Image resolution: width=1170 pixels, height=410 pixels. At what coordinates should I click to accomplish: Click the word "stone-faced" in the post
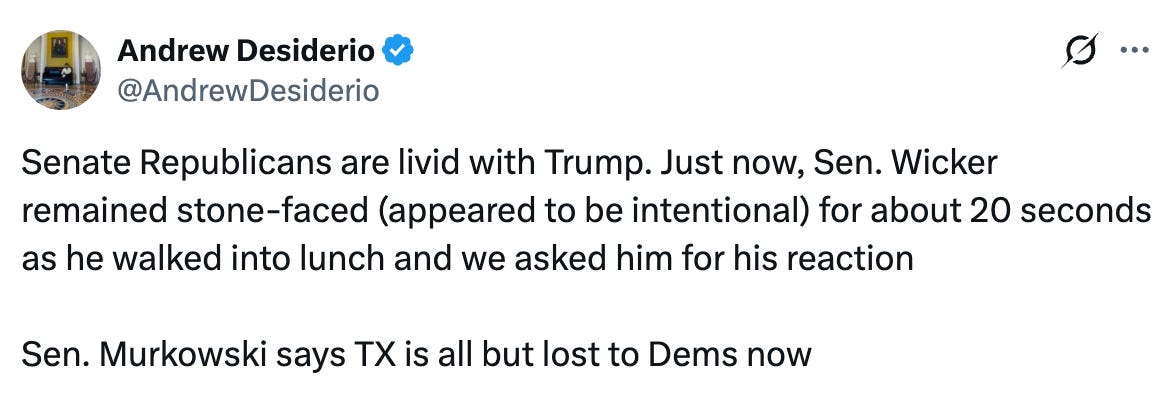[x=271, y=211]
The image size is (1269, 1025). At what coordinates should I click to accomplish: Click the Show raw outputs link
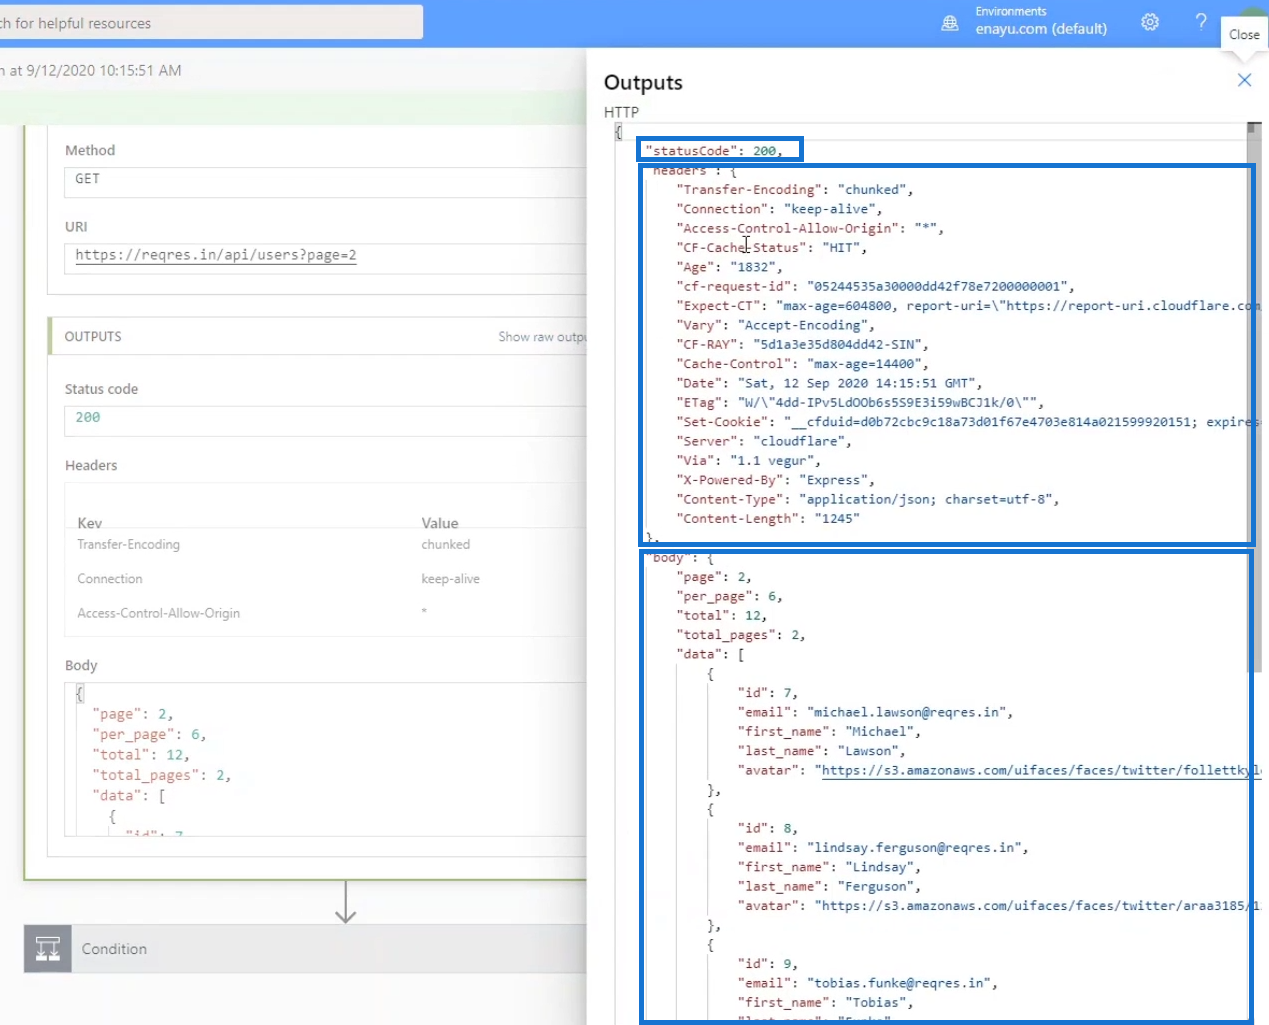[x=542, y=337]
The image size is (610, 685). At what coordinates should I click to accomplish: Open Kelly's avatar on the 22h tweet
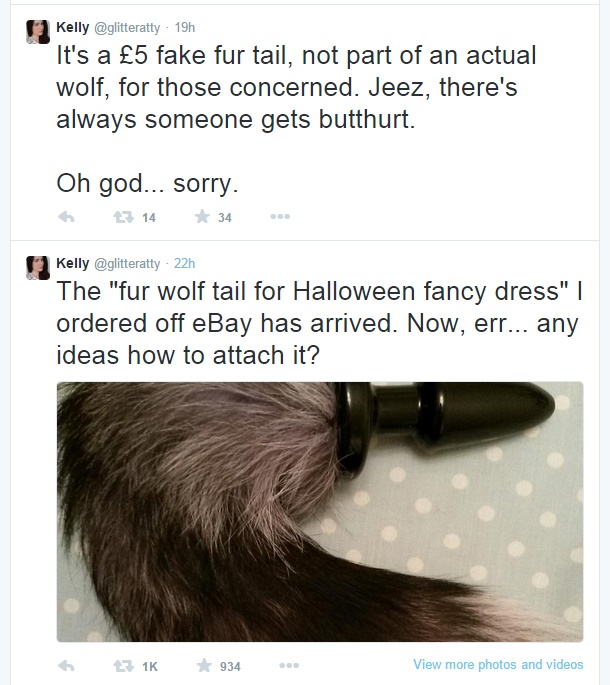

+++

DIRECTIONS: Reproduce exactly and only the lines from the one with "The image size is (1269, 1025)." through the last entry, both included, excluding every picture.

RESULT OF THIS TASK:
The image size is (1269, 1025). At what coordinates should I click to accomplish: Click the Show raw outputs link
[x=542, y=337]
The image size is (610, 685). At what coordinates should I click to accomplish: Open Kelly's avatar on the 22h tweet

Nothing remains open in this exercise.